= Data to process =
▼▼▼

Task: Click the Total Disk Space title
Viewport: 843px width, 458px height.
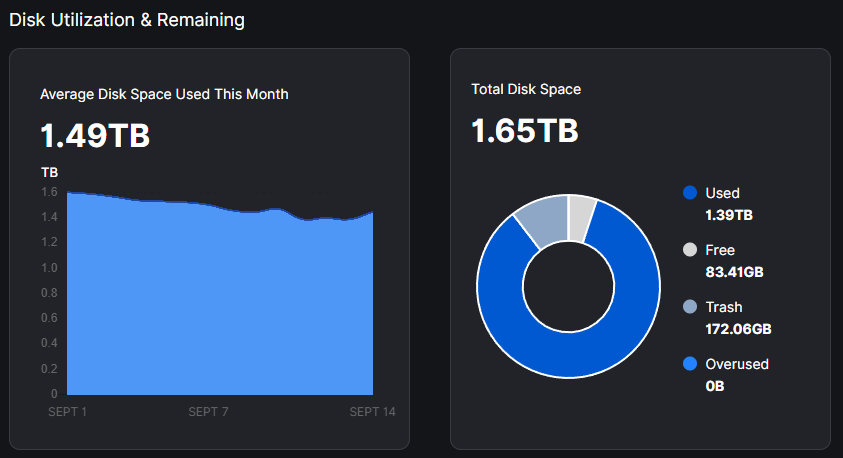Action: pyautogui.click(x=526, y=89)
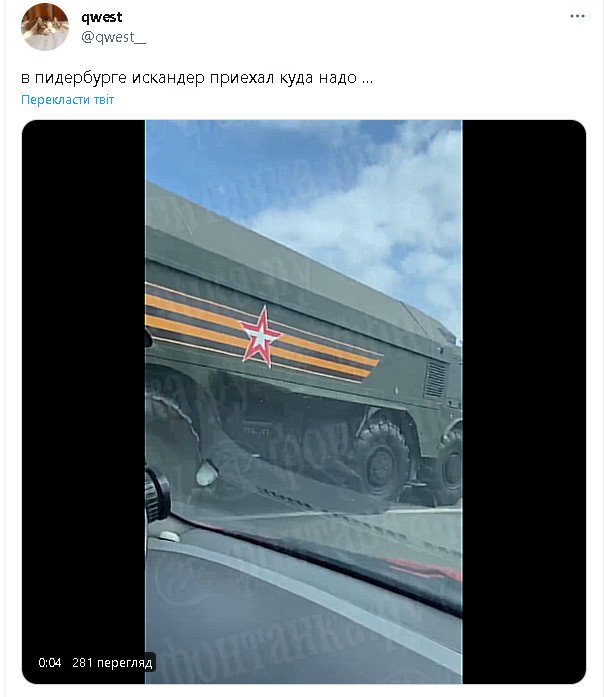Click the orange-black striped ribbon on vehicle
The width and height of the screenshot is (604, 697).
click(x=262, y=332)
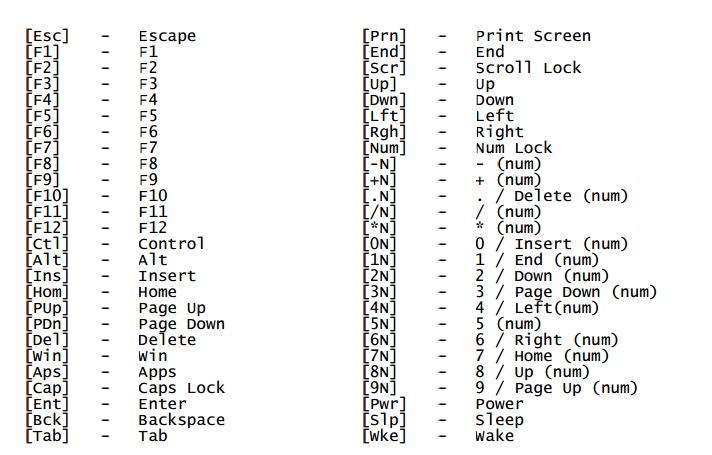Select the 'Print Screen' description
The height and width of the screenshot is (455, 712).
[533, 36]
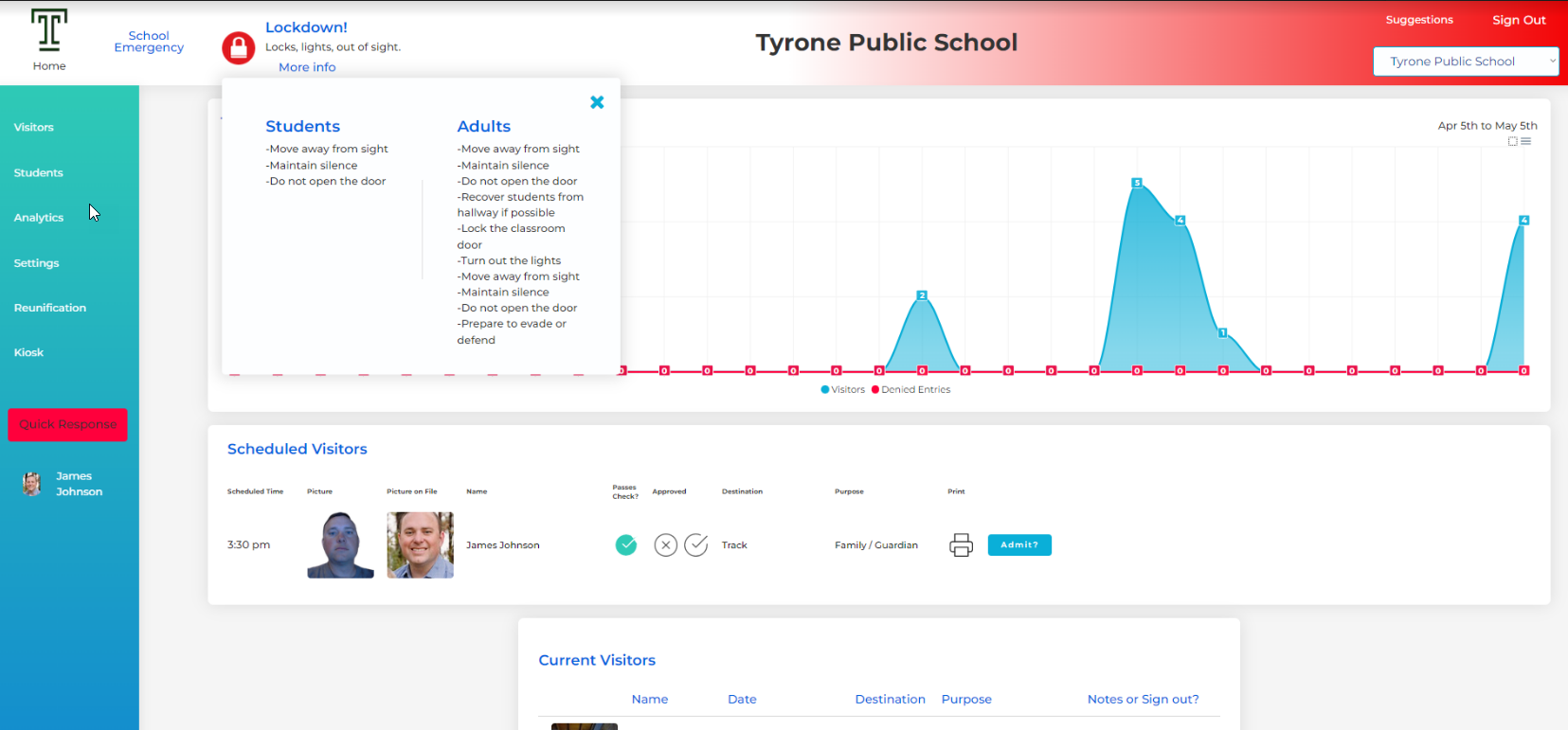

▲▲▲

= Directions for this task =
Without changing a word, restate the listing above; the pictures stay out.

= Written response =
Task: Click the Total Disk Space title
Viewport: 843px width, 458px height.
Action: pyautogui.click(x=526, y=89)
Click the orange-black striped ribbon on vehicle
The width and height of the screenshot is (604, 697).
click(x=262, y=332)
Select the 'Print Screen' description
The height and width of the screenshot is (455, 712).
[533, 36]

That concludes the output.